The NMNH echinoderm paleontological collection in particular surprised me for having its own room! The Springer room is dedicated to Frank Springer, an amateur paleontologist who donated a significant echinoderm specimens (most of which are crinoids, Frank Springer’s favorites) and literature to the NMNH. The preservation of many fossils in the Springer room is superb and captures a great level of detail. The cassiduloid collection, for instance, is very diverse and is composed of fossil specimens from all over the world. This abundance is probably a result of Porter Kier’s work on the “Revision of the Cassiduloid Echinoids”. For most of the species, I could even choose five or more of its best specimens, a privilege I have never had in any other collection.

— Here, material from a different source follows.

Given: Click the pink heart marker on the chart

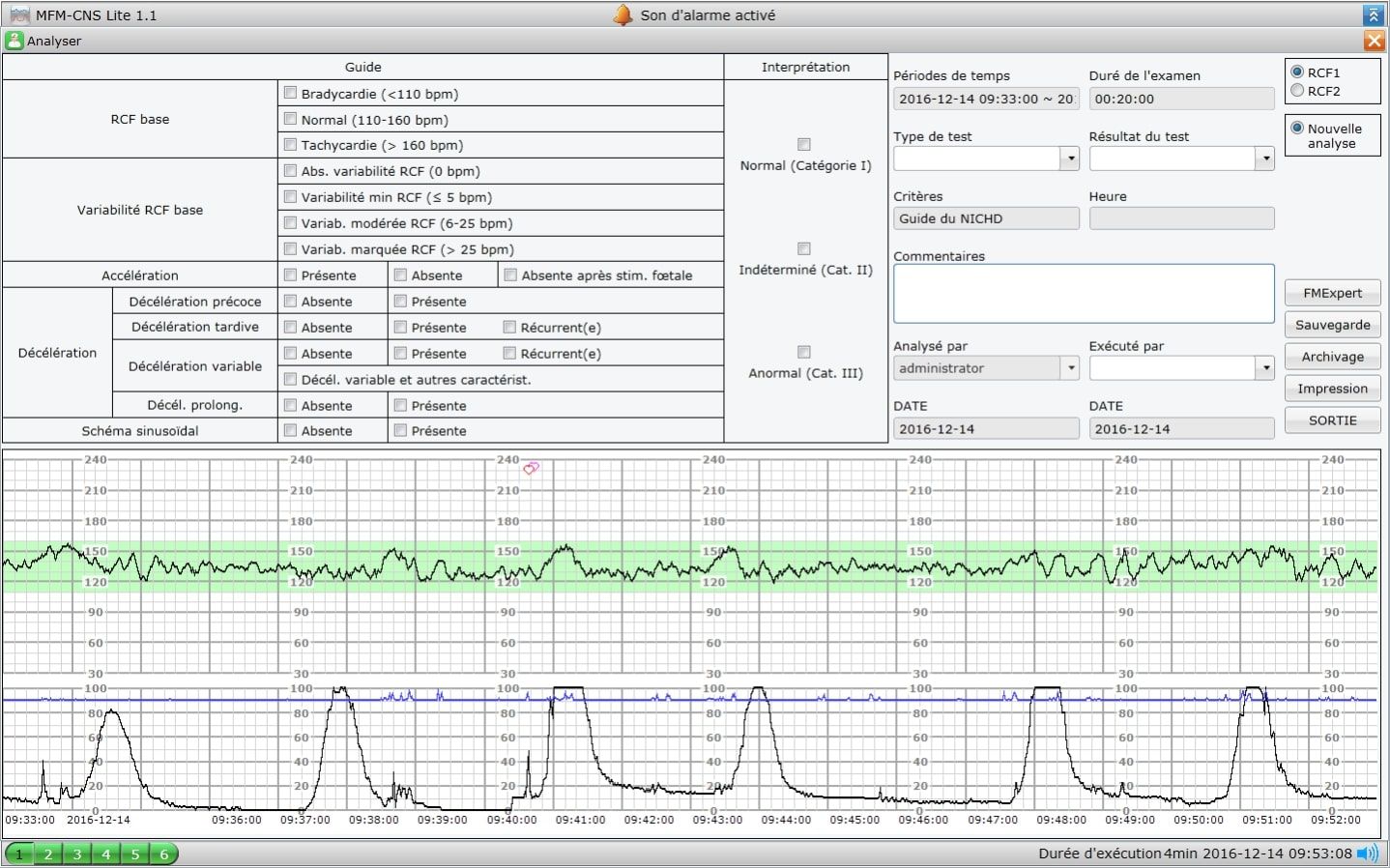Looking at the screenshot, I should coord(531,469).
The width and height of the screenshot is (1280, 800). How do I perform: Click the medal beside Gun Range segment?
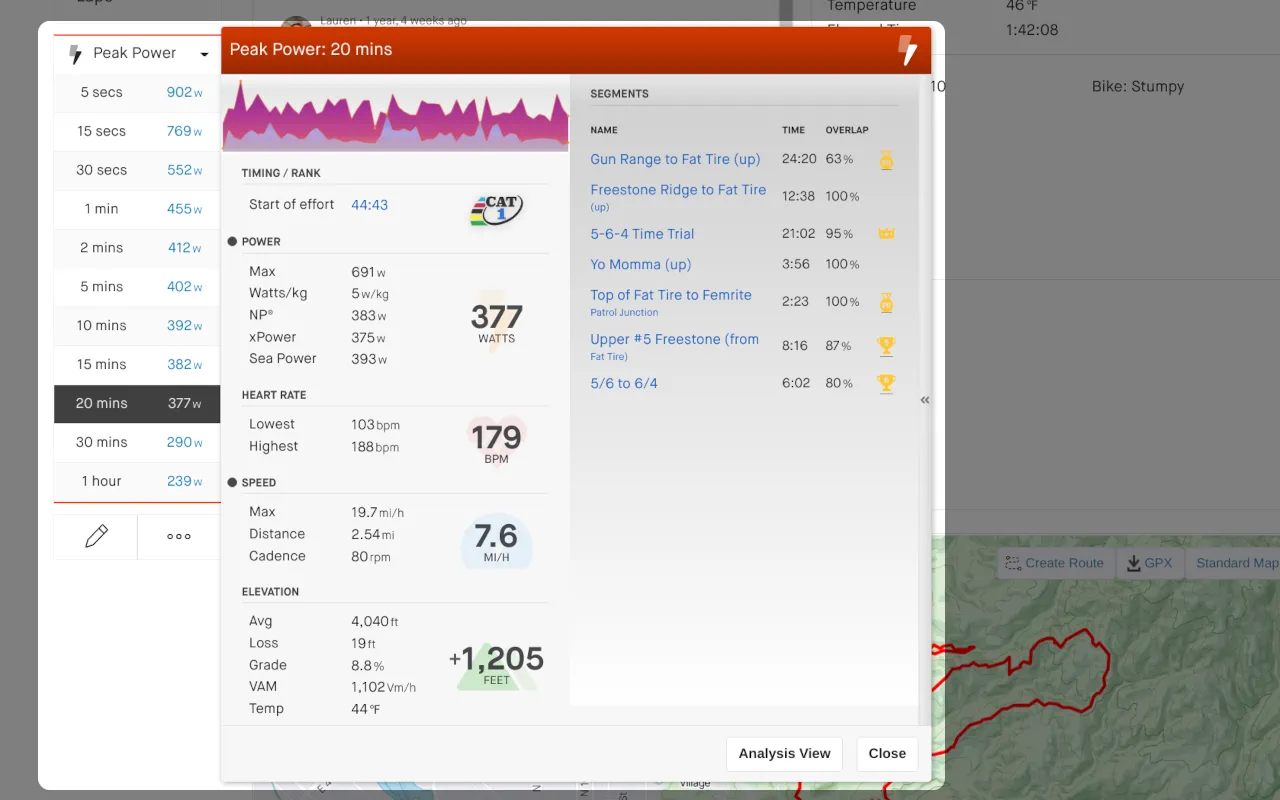(x=885, y=160)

The Springer room also has one of the best libraries on echinoderm paleontology in the country, together with Porter Kier’s jacket, and a book of signatures which has recorded all history of visits in the room. Among these, I found the signature of the UCMP director Charles Marshall (Figure 6)!
At the end of my journey, I analyzed 47 cassiduloid species (eight extant and 39 fossils; about 150 specimens, including 13 type specimens). All this data was integrated into a morphological matrix, and the phylogenetic analyzes will be performed when I analyze all specimens chosen.